Students will extend a modern deep learning method to detect protein binding sites in a genome (generically, "peak calling") to the relatively new technology of CUT&RUN sequencing. Knowing where a protein binds in a genome under particular biological conditions is important for elucidating how the cell responds to changing conditions. In this case, we are interested in understanding how hematopoietic stem cells differentiate into blood cells to ultimately use a patient's blood to cure blood malignancies. Students will develop skills in computing, deep learning models, statistics, and genetics to conduct this project.

**Project 5: Estimating the Probability of True “Hits” when Searching Databases of Bullet and Cartridge Case Images**

A crime has been committed, and firearms examiners have recovered spent bullets and cartridge cases from the scene. To generate investigative leads, examiners compare images of those bullets and cartridge cases to thousands of images that other examiners have uploaded onto a database. The hope is to get “a hit,” that is, to find one or more images in the database that look like the crime scene samples. The only available database at the time is called NIBIN and is proprietary, as is the algorithm that produces a similarity score between the query sample and the images in the database.
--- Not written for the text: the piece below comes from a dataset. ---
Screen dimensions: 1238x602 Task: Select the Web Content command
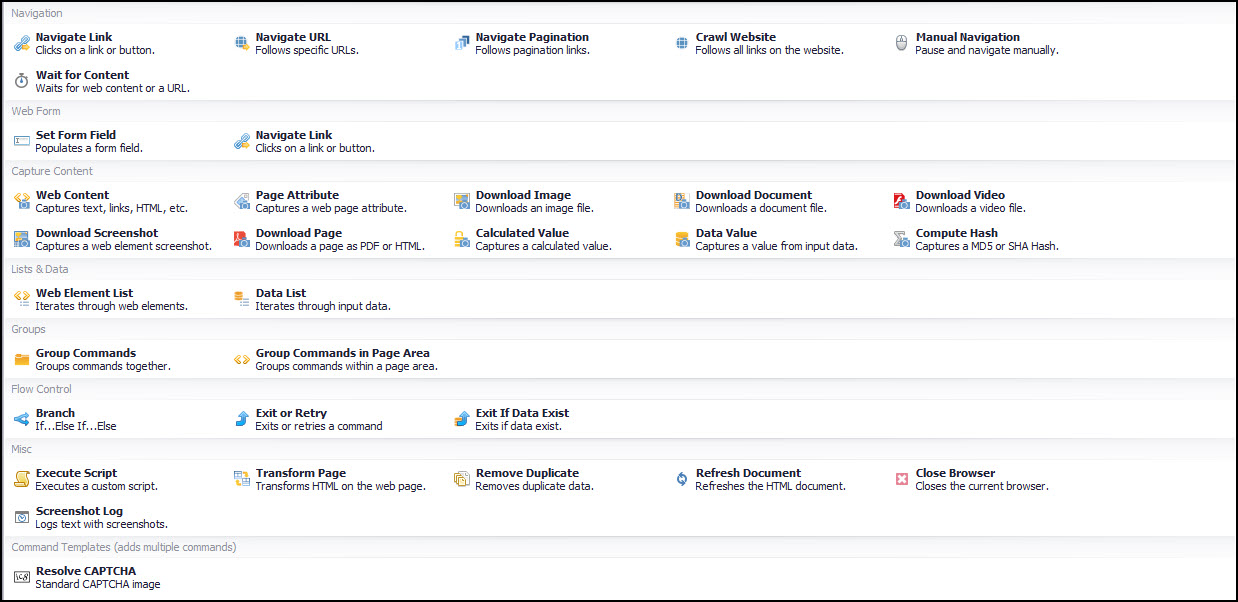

Consequently, there is no way to know how many times a search may fail to find a real match or the probability that the search may result in false hits.

Using our images and algorithms developed by researchers at Iowa State University, we will assemble a small database and mimic what examiners do when they query NIBIN. To explore the probability of false positives, we will carry out searches when true matches are not included in the database. Students will learn to use R for the statistical calculations and to operate instruments that produce high-resolution images of the surface of bullets and cartridge cases.